> _WHAT YOU SHOULD DO_
Everything from the line holding "Screen dimensions: 670x412" through the final line of the entries below is to be written out exactly, and nothing more; leave out pictures.

> _RECORDED DATA_
◇ ◇ ◇ ◇ ◇
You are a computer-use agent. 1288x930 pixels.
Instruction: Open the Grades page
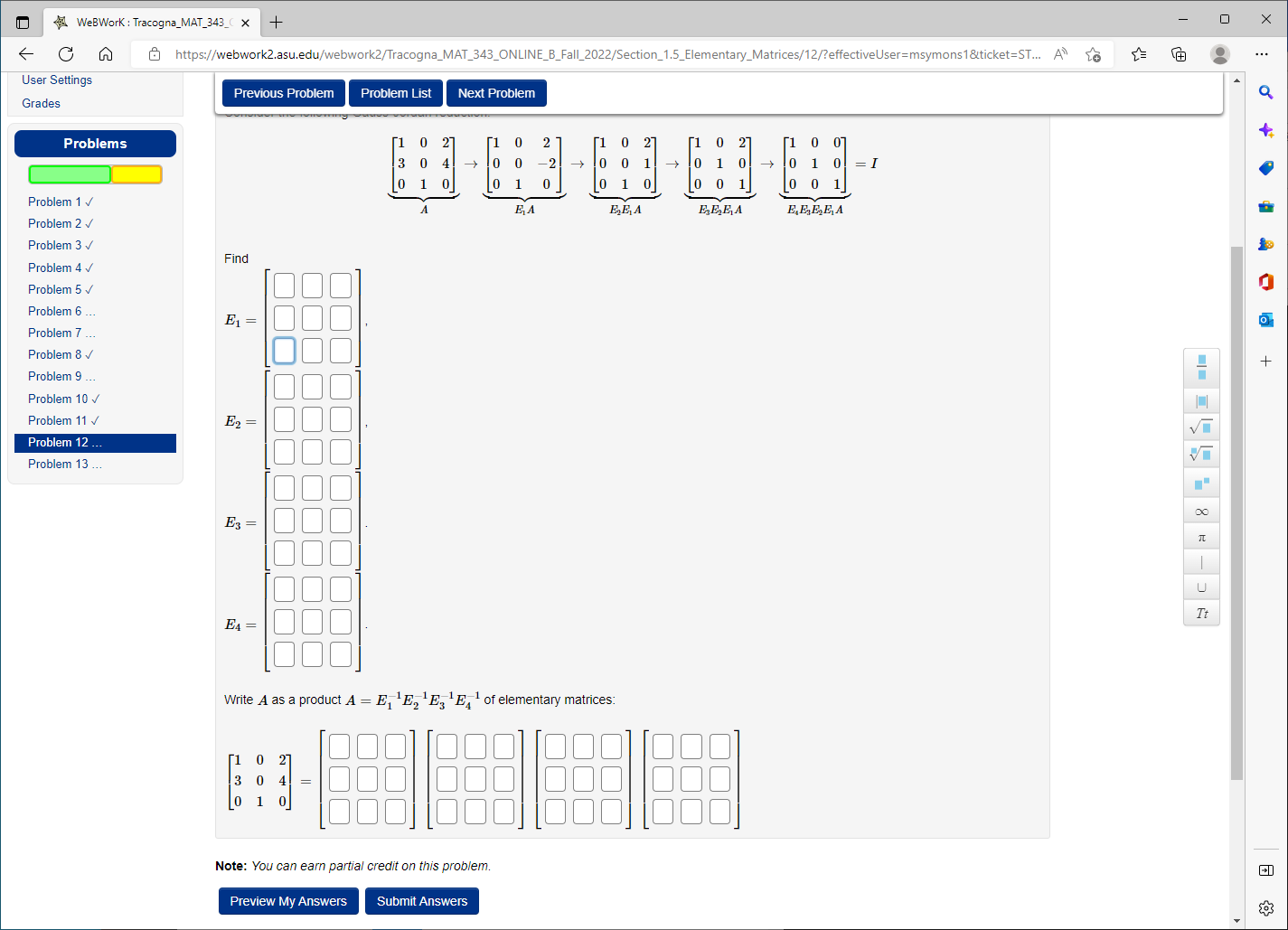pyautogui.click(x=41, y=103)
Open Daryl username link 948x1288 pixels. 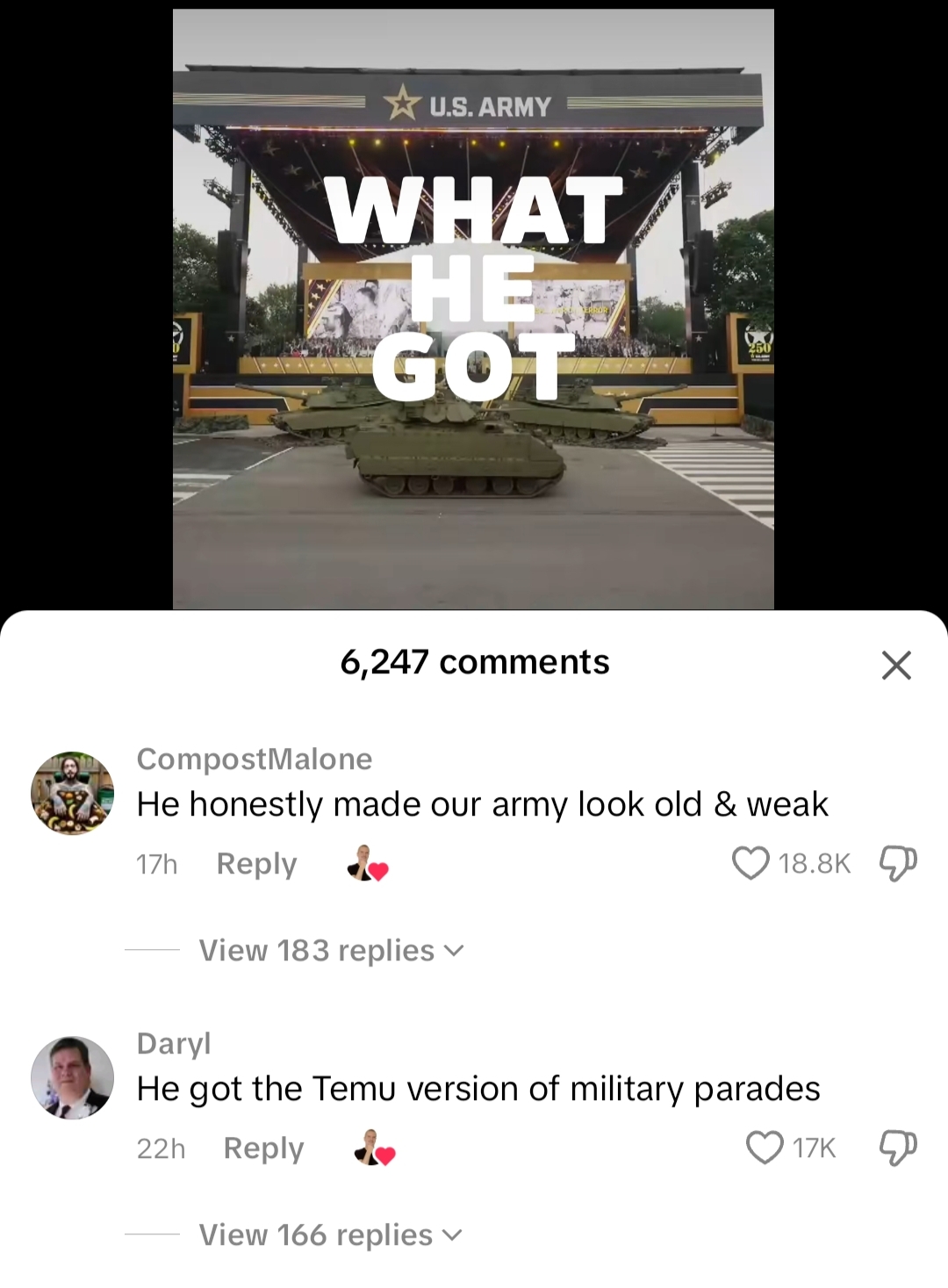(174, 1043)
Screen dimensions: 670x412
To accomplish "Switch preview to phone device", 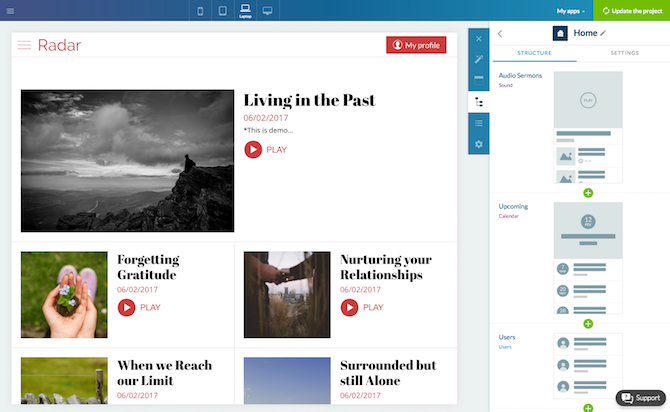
◇ ◇ ◇ ◇ ◇
> _ANSWER SPACE_
Screen dimensions: 670x412
To accomplish "Switch preview to phone device", 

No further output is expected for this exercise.